EXERCISE DETAILS
Scan the records for lines with the string "will". Say how many there are, and add nothing.

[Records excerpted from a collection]
BEGIN

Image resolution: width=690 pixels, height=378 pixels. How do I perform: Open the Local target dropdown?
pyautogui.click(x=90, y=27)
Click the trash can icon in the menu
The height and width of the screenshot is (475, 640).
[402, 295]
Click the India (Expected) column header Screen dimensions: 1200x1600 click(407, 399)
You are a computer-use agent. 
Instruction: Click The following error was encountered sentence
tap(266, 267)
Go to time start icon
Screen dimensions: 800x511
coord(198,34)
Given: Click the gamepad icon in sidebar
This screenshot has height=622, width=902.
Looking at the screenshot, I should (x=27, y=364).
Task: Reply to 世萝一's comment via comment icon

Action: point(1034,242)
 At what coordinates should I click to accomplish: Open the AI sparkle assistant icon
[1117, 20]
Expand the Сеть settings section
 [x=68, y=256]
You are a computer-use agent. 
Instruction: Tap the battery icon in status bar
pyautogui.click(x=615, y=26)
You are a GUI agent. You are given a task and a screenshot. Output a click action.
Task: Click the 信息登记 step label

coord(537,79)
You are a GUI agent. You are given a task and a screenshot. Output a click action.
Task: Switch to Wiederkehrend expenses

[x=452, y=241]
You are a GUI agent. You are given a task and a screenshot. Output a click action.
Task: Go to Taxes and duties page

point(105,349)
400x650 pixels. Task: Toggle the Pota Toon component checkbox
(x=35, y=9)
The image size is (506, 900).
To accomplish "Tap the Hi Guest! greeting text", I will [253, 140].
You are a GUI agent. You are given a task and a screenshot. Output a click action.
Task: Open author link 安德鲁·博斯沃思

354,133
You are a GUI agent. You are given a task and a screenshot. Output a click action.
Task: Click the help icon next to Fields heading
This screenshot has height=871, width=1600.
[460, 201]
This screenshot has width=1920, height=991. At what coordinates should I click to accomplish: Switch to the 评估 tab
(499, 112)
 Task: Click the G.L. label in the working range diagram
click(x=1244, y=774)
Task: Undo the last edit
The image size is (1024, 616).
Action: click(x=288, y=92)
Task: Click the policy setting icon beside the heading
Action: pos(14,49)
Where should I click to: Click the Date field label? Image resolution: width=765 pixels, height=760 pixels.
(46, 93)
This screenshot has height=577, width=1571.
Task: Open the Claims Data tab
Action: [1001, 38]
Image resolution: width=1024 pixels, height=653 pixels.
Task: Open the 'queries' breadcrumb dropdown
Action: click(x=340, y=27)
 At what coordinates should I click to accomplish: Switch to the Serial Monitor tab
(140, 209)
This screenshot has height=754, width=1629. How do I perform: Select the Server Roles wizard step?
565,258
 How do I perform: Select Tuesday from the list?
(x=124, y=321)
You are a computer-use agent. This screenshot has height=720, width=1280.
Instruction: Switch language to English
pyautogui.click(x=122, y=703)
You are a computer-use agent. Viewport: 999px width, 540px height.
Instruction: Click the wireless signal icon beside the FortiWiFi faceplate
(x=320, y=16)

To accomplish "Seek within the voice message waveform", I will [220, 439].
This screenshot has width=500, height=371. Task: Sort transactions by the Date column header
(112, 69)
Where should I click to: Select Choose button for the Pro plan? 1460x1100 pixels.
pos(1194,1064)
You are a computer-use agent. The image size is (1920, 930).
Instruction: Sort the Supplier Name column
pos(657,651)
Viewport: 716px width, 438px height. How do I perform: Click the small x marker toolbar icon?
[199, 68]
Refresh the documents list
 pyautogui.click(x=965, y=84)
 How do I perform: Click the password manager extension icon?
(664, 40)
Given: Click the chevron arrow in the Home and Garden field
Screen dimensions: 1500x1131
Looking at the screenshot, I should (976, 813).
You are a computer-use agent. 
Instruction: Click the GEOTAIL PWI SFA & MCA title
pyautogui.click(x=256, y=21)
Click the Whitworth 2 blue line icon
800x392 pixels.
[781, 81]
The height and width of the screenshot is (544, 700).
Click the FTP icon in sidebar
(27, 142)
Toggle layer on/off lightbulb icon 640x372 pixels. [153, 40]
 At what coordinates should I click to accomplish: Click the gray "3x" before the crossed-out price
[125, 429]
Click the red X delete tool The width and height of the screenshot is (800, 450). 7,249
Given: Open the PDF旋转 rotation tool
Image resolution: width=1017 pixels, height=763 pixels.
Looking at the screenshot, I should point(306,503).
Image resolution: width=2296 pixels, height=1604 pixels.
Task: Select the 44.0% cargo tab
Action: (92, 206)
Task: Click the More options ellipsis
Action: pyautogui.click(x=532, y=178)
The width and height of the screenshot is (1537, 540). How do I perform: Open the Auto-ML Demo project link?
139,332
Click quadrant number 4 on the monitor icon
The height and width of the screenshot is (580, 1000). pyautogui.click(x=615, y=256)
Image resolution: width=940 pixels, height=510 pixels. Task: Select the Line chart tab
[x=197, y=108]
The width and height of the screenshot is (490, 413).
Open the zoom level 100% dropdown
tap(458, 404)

END

THE COMPLETED TASK
2